:: Text under study ::
[Start of Attachment]

An entirely different retail environment awaits customers as stores reopen after the surge of coronavirus outbreaks which led US businesses down to their knees. With increased health protocols such as social distancing and wearing of face masks, there is now less person-to-person interaction on physical stores, and store staff cannot market as efficiently as before anymore. Instead, retailers now have to heavily rely on displays for a chance to drive impulse and add-on purchases. These are also their only hope to salvage their inventory from unsold merchandise which is left when they were forced to close. Listed below are some reforms that retailers may consider implementing to adapt to the industry’s new normal.
Increase secondary displays
Since your people can’t talk to customers directly as much as they used to before, POP or Point of Purchase Displays are needed now more than ever. Packaging cannot always do all the advertising either. That’s why it is necessary to place additional shelf signs, hanging signs, standing displays, or floor graphics to inform customers about the products that they can consider purchasing. You can also use these to describe functions and benefits that are unique to certain products and are absent to other brands without actually mentioning them.
Install dividers and safety distance reminders
Communicating store safety instructions and protocols is also vital in helping protect your customers. It is difficult to enforce certain rules such as social distancing that’s why dividers between customers and staff have become an essential part of stores nowadays. Even with face masks and face shields, people are still at risk especially with the emergence of certain virus variants with increased spread rates.

[End of Attachment]

:: About this task ::
Please extend the piece above on how reopened stores rely on displays during the coronavirus pandemic, picking up right after its last sentence.

:: Data excerpts ::
[Start of Attachment]

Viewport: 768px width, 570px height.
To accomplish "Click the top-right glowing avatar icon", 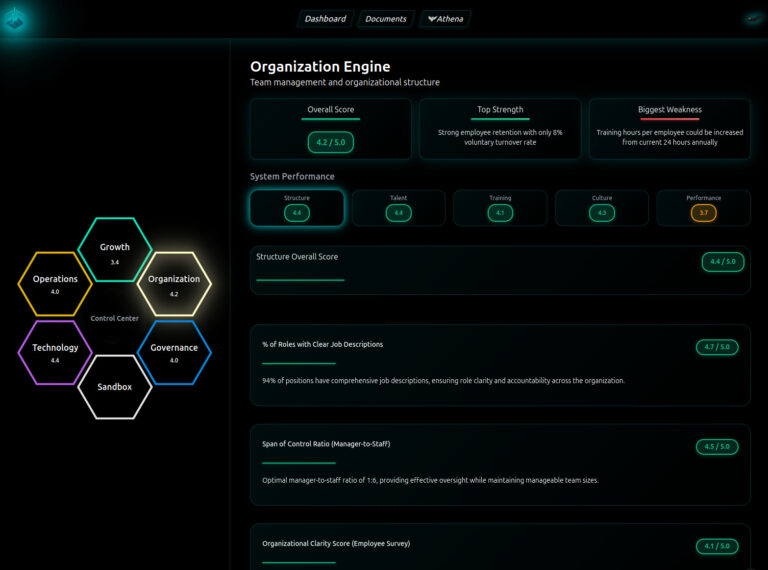I will click(x=754, y=19).
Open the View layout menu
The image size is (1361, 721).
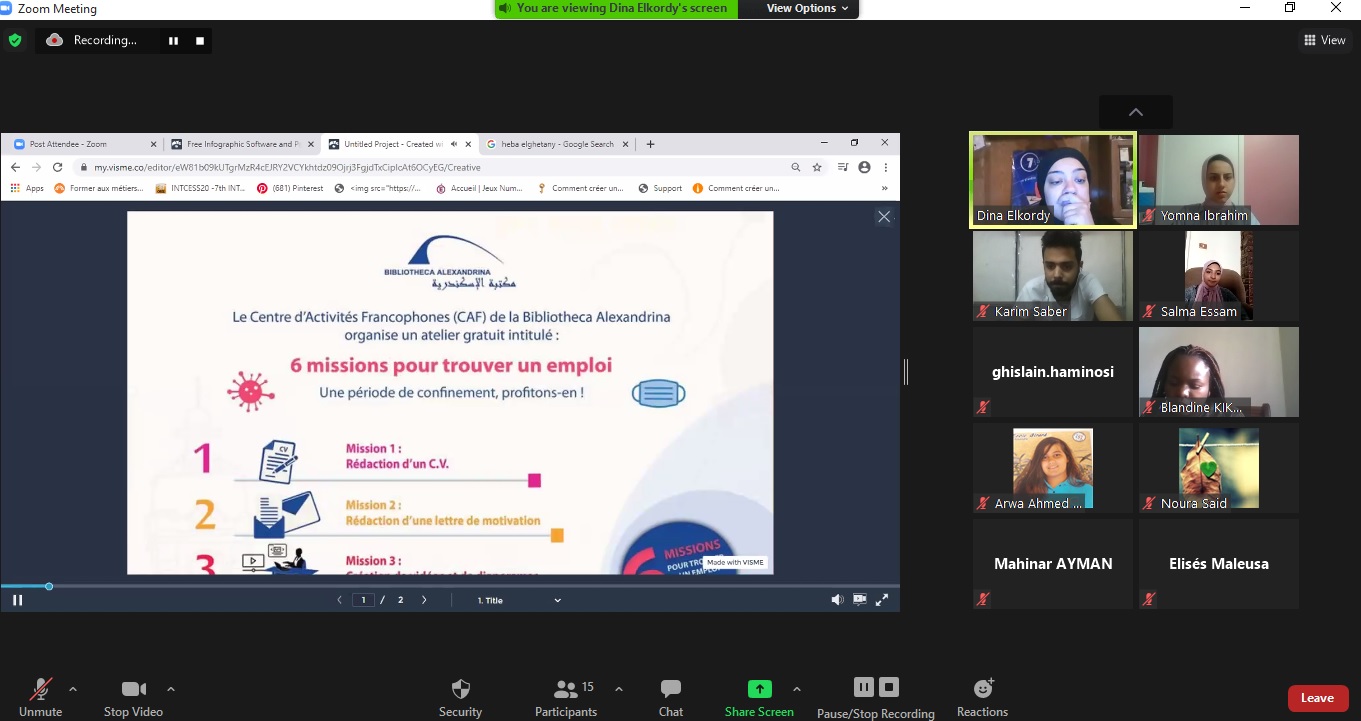pyautogui.click(x=1325, y=41)
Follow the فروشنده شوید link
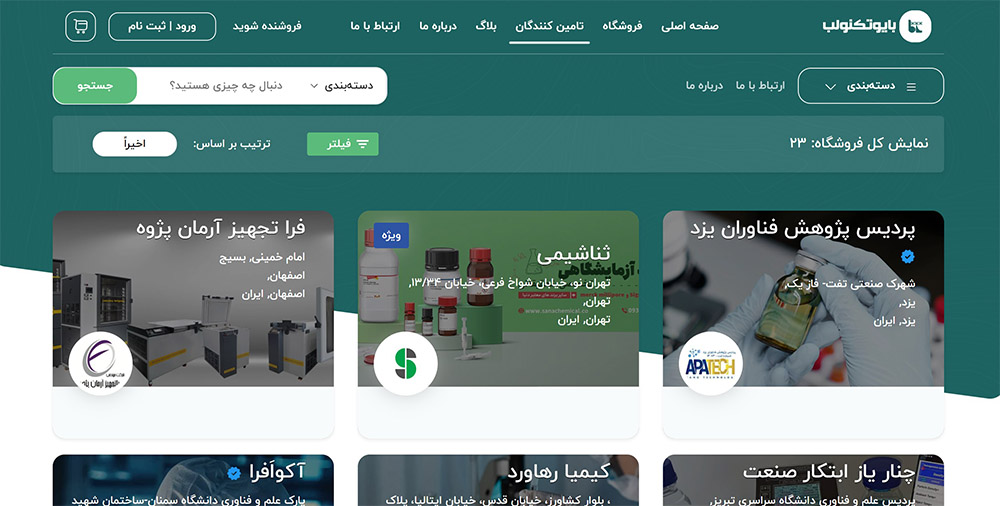1000x506 pixels. point(267,26)
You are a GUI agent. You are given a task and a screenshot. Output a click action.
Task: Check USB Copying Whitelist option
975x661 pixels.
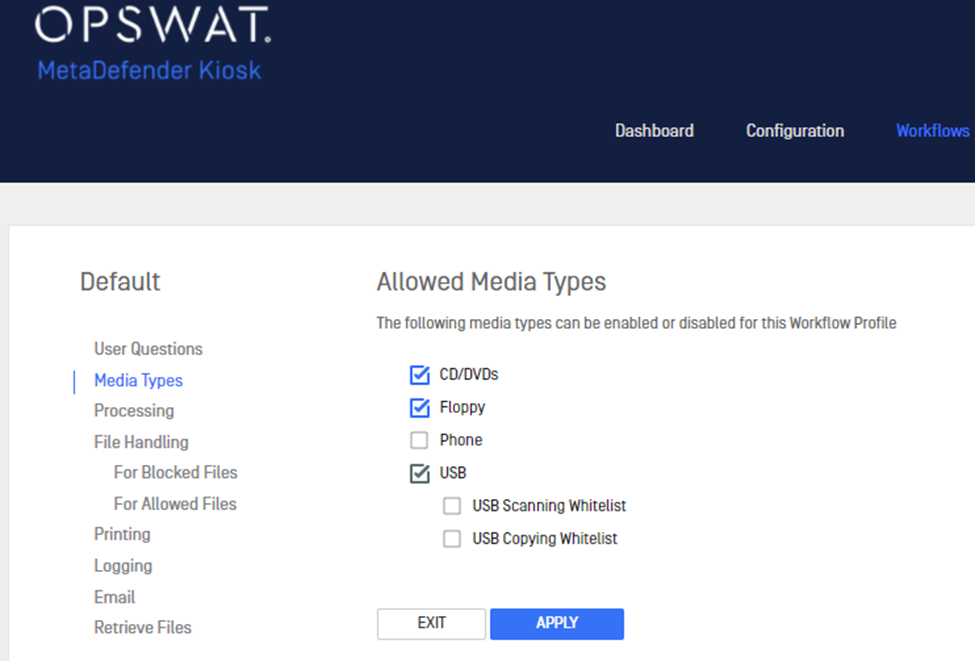452,539
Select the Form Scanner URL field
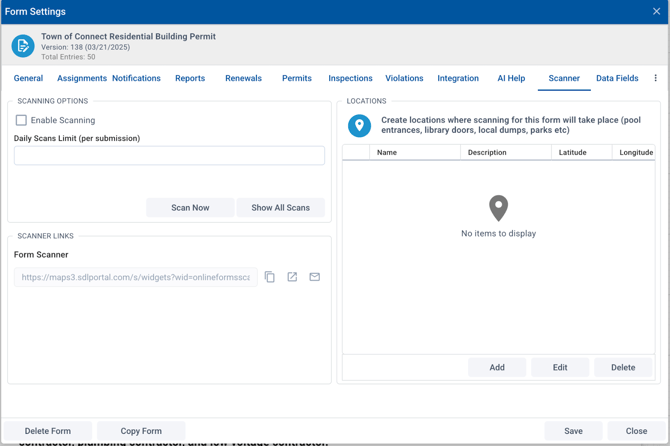 click(x=135, y=277)
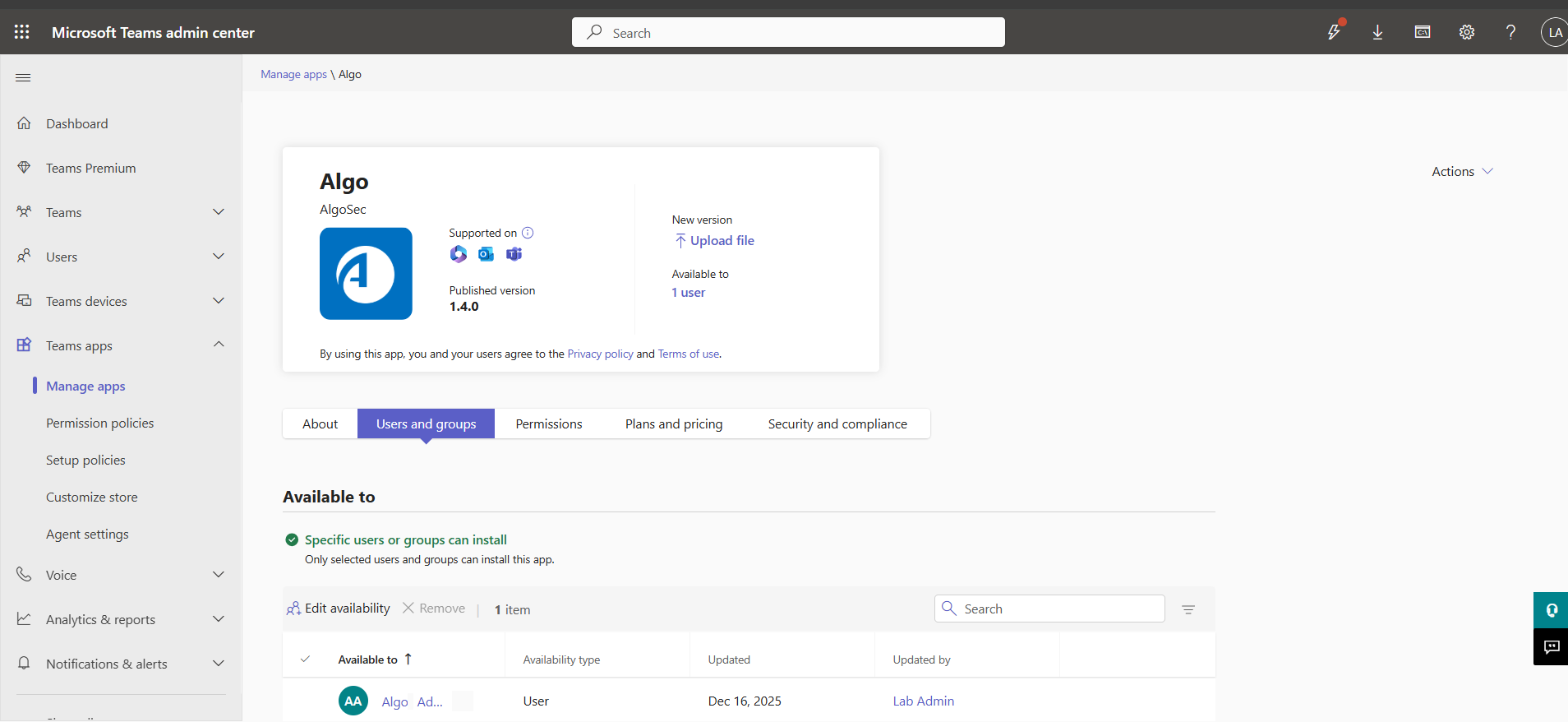Collapse the Teams apps section
Viewport: 1568px width, 722px height.
(x=218, y=345)
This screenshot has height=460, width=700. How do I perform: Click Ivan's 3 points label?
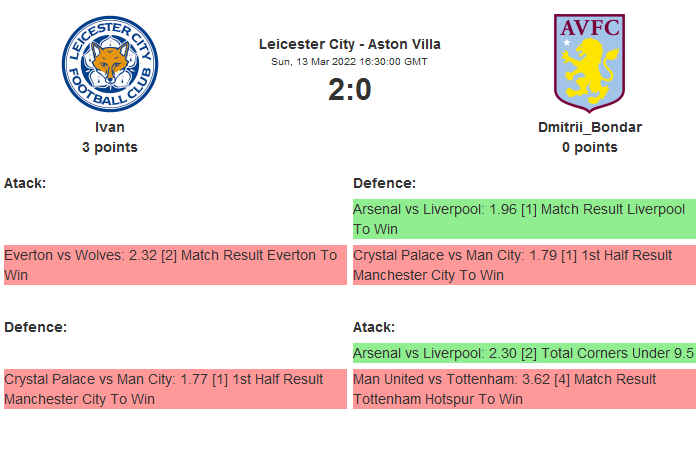(110, 147)
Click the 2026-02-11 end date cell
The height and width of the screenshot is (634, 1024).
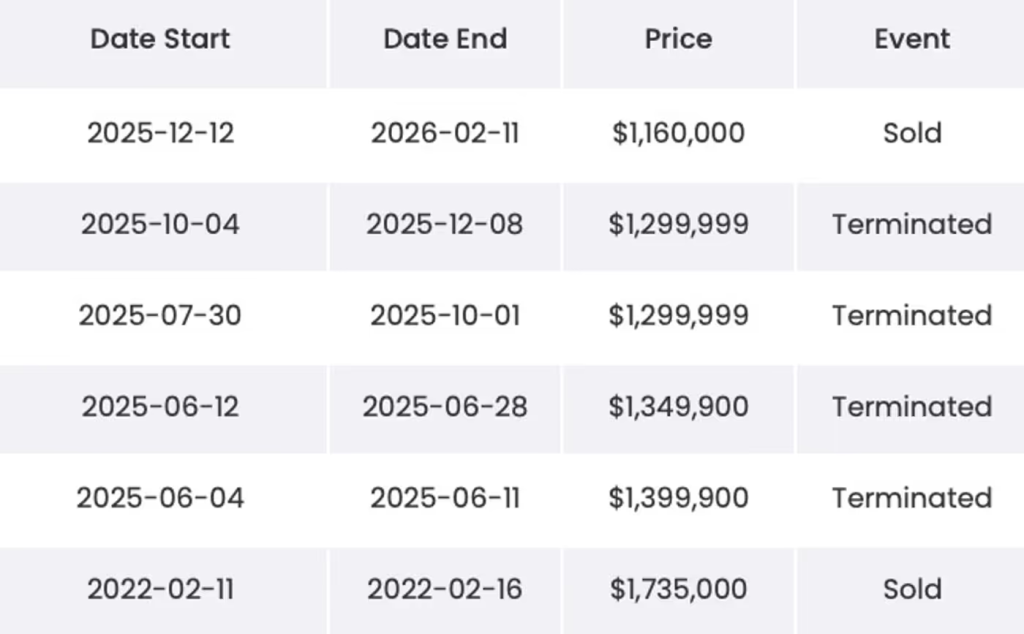(x=445, y=133)
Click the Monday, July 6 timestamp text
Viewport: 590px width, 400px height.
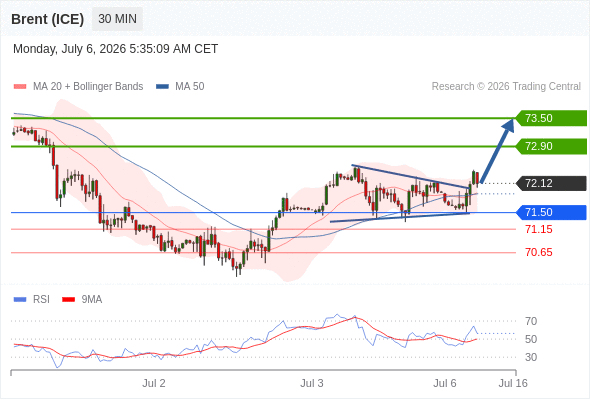coord(116,49)
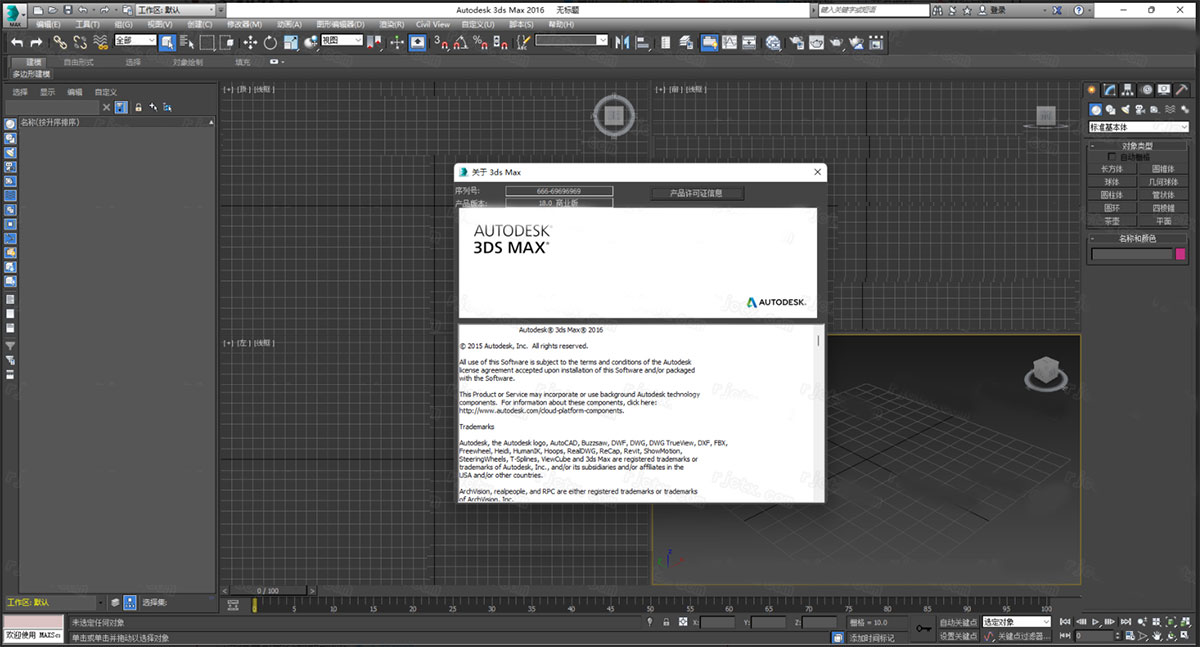1200x647 pixels.
Task: Switch to the 自由形式 ribbon tab
Action: click(79, 62)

[End of Attachment]

:: Answer box ::
Implement digital alternatives
Store owners are now in need of deploying mechanisms that will help control the in-store environment and managing the number of people going in. Since actual fitting rooms are also not advisable anymore, some brands will have to choose digital alternatives to help customers decide and find the right fit for them. Big screens can be installed to create an image of the actual look of customers with a particular product. Some can also determine the right size to fit the buyer or color based on the customer’s skin tone. Checkout lines also pose risks that retailers cannot take. What they can do is utilize technology to allow their customers to checkout and pay through their mobile devices.
Intensify online and text customer communications
Through mobile apps and text, retailers will be able not only to inform customers about policies but also to take and fulfill orders, while promoting curbside pickup which is safer both for your customers and employees because it lessens the people going in your store without affecting your sales and it requires less person-to-person contact.
It is still uncertain when will be the time for us to regain a sense of normalcy. As the holiday season comes closer, owners become pressured how they will be able not only to survive but to earn as close to how much they earn before the pandemic started. To achieve this they must decide how to adapt quickly and wisely—reform is now the new normal.